### Recorded information

Segment Open

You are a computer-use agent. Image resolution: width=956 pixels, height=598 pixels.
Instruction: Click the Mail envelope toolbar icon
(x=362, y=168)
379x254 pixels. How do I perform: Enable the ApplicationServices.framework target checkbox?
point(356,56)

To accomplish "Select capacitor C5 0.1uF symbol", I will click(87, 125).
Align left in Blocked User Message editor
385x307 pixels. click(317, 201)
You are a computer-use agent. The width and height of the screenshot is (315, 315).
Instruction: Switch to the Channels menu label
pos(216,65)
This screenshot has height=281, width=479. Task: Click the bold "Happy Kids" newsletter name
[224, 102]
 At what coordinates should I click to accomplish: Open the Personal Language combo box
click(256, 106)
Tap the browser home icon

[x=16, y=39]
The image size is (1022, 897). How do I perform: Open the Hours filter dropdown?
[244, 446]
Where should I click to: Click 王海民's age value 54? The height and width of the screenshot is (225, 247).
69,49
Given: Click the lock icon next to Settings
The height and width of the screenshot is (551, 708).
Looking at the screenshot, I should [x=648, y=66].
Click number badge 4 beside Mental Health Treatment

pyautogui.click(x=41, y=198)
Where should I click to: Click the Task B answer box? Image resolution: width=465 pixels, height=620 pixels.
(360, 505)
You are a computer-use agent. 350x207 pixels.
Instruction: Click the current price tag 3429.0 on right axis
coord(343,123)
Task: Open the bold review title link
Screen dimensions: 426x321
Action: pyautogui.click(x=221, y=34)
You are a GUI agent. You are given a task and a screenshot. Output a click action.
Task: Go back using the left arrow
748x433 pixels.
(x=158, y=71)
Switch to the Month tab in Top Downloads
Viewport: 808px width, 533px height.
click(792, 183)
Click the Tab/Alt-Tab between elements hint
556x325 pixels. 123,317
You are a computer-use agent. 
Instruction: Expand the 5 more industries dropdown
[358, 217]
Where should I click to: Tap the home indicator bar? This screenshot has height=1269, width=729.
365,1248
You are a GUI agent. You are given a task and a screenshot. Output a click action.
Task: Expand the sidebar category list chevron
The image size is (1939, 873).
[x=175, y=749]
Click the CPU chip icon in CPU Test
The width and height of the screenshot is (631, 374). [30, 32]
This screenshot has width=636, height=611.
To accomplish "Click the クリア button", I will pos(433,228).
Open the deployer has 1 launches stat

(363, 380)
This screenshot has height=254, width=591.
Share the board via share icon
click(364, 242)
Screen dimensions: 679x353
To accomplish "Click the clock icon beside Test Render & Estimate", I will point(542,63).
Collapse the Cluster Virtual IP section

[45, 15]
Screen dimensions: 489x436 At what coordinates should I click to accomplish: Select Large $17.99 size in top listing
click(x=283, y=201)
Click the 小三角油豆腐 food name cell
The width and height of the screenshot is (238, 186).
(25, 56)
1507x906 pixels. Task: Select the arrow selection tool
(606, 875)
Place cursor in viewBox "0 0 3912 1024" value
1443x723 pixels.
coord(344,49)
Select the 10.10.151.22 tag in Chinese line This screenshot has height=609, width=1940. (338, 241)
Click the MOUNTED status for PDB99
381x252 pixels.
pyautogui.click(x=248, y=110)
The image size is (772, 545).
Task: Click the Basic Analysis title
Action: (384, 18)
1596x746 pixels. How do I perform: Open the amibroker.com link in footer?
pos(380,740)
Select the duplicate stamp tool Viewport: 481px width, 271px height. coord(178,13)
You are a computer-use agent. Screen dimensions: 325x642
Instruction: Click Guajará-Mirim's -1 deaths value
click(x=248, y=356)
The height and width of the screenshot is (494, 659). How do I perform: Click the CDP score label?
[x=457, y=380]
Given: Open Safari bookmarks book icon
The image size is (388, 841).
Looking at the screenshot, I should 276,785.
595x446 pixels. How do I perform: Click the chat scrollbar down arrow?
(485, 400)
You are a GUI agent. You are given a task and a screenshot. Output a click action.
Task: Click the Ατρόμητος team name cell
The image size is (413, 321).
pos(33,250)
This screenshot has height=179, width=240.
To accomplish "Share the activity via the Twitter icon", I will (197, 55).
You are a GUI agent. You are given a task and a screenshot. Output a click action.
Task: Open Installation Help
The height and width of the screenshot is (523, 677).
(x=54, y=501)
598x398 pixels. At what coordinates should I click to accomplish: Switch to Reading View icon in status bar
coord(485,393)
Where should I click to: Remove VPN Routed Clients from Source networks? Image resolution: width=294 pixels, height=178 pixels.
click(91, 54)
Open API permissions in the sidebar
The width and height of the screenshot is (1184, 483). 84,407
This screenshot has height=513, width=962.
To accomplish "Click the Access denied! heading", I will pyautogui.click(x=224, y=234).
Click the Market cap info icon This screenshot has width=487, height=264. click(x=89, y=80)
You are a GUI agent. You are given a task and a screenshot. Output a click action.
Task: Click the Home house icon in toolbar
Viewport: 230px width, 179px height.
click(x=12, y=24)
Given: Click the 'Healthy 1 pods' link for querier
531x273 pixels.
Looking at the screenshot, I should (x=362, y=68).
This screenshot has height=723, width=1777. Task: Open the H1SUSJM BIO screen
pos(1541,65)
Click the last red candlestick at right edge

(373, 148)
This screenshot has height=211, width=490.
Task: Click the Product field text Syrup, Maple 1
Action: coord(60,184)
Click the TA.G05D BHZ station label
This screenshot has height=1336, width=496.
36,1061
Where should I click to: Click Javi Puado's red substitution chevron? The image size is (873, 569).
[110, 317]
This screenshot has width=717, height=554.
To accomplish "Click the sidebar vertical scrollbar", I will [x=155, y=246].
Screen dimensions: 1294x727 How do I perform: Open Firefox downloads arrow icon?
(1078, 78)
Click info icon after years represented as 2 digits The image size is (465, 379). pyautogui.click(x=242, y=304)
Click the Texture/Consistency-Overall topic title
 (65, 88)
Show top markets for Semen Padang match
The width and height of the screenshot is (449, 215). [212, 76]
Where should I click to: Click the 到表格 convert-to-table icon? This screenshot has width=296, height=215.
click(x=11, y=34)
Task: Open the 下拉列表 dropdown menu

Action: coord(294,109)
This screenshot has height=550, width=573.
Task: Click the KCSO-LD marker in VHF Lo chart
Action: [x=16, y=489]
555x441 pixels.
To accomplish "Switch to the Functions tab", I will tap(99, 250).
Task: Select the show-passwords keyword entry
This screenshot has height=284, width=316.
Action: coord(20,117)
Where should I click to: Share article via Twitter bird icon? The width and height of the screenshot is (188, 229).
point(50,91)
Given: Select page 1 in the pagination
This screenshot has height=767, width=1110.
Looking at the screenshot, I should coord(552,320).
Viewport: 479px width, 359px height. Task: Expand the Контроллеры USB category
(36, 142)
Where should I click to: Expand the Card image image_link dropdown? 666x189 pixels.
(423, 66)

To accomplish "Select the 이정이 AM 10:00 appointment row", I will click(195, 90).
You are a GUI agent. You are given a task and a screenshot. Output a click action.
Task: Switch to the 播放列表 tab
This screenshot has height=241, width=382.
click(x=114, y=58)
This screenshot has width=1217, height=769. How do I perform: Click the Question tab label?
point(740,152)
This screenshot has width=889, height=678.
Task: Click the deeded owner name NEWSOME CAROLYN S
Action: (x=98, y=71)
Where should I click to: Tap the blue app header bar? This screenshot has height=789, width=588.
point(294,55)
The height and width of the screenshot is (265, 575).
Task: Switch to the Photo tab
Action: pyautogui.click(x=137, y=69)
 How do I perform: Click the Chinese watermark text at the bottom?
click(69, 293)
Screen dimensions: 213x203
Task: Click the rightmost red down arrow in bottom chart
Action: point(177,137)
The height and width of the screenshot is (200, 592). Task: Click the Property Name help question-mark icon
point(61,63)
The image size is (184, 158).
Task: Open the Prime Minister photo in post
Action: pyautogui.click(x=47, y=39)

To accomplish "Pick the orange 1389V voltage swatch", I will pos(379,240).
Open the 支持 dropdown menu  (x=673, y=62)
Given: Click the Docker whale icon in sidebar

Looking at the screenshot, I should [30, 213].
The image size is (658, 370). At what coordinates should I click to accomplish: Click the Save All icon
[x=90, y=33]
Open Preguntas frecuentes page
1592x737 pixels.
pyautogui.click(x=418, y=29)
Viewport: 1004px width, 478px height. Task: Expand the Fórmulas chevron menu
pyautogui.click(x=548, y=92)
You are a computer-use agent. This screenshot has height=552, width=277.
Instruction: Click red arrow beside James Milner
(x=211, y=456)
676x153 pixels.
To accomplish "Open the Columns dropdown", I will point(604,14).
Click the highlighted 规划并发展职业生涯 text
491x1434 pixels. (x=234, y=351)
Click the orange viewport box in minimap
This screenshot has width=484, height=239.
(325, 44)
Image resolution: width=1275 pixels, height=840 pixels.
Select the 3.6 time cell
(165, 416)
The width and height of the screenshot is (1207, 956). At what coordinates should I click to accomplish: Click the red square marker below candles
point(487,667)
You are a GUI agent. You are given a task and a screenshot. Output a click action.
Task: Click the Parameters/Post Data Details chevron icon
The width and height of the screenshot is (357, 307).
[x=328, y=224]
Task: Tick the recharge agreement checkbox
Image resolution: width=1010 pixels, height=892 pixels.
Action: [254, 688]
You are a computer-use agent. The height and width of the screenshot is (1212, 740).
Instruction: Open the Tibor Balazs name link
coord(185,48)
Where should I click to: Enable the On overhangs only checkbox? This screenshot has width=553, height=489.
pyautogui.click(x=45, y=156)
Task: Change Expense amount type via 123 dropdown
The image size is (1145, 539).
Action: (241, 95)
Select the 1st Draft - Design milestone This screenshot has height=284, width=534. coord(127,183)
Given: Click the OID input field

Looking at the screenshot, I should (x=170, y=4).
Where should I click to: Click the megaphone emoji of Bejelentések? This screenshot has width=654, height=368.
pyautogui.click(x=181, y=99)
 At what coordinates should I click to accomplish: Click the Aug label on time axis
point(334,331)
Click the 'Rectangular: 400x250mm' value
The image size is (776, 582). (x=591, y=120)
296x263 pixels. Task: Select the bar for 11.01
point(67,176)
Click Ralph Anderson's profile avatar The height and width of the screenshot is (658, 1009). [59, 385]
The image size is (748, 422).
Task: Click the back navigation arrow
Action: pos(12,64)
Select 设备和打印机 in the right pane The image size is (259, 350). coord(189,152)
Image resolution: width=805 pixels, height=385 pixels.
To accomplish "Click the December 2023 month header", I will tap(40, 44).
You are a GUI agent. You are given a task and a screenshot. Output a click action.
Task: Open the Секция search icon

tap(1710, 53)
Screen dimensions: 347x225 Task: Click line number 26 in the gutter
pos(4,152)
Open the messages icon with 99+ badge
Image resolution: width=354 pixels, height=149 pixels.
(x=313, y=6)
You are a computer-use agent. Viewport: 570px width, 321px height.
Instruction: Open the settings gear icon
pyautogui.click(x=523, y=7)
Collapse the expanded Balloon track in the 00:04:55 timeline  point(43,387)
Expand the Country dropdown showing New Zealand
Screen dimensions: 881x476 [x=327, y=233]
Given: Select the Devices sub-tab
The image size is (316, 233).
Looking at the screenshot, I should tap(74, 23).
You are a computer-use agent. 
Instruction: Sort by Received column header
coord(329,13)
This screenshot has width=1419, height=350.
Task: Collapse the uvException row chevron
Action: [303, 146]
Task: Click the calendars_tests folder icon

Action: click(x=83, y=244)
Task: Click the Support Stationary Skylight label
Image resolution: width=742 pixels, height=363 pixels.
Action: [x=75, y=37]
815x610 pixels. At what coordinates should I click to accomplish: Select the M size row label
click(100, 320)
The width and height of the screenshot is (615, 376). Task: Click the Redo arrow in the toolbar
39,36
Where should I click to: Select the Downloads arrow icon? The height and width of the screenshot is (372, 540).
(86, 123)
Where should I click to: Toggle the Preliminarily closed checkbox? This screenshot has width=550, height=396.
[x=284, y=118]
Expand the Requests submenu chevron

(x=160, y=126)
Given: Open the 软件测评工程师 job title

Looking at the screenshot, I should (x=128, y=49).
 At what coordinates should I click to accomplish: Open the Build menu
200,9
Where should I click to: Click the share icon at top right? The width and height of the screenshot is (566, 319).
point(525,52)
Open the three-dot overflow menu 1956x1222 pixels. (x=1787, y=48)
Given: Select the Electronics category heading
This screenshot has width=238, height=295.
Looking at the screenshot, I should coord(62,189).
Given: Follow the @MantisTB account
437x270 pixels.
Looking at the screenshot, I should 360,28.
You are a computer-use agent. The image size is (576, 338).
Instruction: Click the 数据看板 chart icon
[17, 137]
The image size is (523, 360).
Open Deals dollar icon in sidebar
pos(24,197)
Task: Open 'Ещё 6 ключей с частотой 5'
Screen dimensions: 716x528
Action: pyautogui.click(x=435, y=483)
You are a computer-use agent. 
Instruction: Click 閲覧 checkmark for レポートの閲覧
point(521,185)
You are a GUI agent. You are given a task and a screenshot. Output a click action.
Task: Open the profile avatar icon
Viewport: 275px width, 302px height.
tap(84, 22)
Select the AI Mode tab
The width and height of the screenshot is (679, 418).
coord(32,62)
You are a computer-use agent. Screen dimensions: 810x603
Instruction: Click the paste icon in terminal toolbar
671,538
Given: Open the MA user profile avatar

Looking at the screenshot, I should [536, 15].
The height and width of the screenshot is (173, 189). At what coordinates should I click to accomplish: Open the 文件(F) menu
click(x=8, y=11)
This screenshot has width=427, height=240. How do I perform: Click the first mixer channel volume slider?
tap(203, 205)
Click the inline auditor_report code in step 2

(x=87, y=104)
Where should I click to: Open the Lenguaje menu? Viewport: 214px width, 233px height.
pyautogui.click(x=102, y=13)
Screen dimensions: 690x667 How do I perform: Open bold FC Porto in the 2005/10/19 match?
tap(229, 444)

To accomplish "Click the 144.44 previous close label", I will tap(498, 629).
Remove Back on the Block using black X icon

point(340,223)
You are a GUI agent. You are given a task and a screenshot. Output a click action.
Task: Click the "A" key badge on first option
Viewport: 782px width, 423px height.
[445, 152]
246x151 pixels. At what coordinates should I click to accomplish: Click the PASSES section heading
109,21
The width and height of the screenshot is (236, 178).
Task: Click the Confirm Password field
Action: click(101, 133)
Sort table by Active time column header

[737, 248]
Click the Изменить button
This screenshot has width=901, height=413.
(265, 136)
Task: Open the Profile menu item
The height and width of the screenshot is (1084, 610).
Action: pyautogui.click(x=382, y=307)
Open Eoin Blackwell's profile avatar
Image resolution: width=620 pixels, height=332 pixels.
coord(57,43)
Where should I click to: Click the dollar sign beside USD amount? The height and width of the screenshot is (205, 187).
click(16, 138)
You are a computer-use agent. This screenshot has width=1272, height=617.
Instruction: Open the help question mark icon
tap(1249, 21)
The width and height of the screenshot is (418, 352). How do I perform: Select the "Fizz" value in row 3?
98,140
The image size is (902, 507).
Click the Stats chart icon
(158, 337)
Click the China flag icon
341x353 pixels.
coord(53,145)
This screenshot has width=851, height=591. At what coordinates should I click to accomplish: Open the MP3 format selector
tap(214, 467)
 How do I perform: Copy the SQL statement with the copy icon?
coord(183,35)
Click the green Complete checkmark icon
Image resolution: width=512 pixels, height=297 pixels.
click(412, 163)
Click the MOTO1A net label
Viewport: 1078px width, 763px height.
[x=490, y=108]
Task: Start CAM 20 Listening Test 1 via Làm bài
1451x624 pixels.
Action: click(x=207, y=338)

Segment Closed

### Task item
I need each line of the entries that holds the string "orange" located and copied.

### Result
To accomplish "Pick the orange 1389V voltage swatch", I will pos(379,240).
Click the orange viewport box in minimap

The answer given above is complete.